Before taking shilajit, my biggest concern was that it would upset the delicate balance of my gut health. In the past, other supplements have caused cramps or worse, but so far shilajit seems to be respecting the balance. While it can cause some mild digestive issues, starting with a microdose and slowly increasing over time is the expert-advised best way to navigate this, though it’s important to always consult your GP before beginning with a new supplement.
What’s most important to note is where you source your shilajit from. “In general, purified and third-party tested shilajit is well tolerated, and I’ve had very few clients experience side effects,” VJ explains. “However, unprocessed shilajit can be contaminated with heavy metals, free radicals, or microbial residues which is why I never recommend buying it from unverified sources.”
Who shouldn’t use shilajit?
Both Kiki Health and VJ suggest that shilajit shouldn’t be taken by anyone pregnant or breastfeeding as well as people with gout or those taking blood thinners or insulin.
“I typically hold off on introducing shilajit until we’ve done some foundational work on liver, gut, and mineral balance, especially in those with autoimmune conditions, so that the body is better equipped to utilise it,” she says. If you have any doubts, it’s best to speak with a healthcare provider before taking shilajit to be safe.
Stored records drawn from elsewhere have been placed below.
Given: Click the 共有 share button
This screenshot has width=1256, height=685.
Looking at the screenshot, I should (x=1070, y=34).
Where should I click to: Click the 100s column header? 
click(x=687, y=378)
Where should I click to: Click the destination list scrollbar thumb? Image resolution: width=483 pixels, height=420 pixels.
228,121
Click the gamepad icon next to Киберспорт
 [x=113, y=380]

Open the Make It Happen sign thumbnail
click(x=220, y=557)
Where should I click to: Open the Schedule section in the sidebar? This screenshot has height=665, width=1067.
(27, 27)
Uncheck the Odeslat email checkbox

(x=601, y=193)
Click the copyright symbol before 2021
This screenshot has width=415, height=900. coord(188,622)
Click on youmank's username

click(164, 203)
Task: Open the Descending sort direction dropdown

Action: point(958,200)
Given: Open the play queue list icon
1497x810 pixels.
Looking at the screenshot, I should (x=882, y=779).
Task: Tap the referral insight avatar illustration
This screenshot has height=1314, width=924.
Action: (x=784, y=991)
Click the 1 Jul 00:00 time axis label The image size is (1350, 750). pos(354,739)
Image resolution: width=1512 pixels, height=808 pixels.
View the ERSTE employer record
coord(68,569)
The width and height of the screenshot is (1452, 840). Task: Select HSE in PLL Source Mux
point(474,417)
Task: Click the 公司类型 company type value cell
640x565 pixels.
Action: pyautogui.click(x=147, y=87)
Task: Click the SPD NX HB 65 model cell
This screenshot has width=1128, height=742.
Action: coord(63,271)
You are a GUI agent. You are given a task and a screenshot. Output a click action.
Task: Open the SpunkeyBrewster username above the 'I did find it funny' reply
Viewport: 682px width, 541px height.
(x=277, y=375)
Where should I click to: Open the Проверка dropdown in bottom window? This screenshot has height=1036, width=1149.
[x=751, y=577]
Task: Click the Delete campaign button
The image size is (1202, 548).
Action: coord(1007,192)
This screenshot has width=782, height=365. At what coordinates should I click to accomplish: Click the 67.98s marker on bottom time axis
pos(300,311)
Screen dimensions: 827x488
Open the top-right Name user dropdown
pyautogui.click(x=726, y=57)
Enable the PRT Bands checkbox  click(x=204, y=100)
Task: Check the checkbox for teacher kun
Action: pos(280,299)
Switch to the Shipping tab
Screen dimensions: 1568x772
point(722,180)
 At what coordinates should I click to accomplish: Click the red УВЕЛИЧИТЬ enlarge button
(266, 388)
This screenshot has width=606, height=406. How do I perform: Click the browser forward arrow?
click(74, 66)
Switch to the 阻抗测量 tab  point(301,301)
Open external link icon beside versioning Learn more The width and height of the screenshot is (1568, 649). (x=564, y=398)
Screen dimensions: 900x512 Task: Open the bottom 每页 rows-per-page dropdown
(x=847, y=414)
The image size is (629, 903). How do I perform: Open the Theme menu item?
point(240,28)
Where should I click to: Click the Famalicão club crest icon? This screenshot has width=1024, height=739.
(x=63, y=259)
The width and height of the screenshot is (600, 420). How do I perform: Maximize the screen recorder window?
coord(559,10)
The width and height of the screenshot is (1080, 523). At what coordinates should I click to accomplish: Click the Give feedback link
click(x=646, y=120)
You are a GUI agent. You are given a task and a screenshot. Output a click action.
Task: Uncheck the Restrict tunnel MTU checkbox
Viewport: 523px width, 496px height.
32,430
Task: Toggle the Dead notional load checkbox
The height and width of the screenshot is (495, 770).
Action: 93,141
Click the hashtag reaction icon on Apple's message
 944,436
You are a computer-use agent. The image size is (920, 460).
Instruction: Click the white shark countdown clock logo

Would I recommend shilajit to my fellow fatigued friends out there? Absolutely. If you’re looking for a way to banish tiredness forever, then unfortunately your search continues. If you’re trying to find your way back to your natural rhythm, this might be the roadmap you’ve been looking for.
The trouble is, with your sleep schedule (relatively) back to normal, it does mean less time for TikTok doomscrolling in bed… Swings and roundabouts.
If you’re considering trying out a new supplement, it’s best to consult your GP before doing so.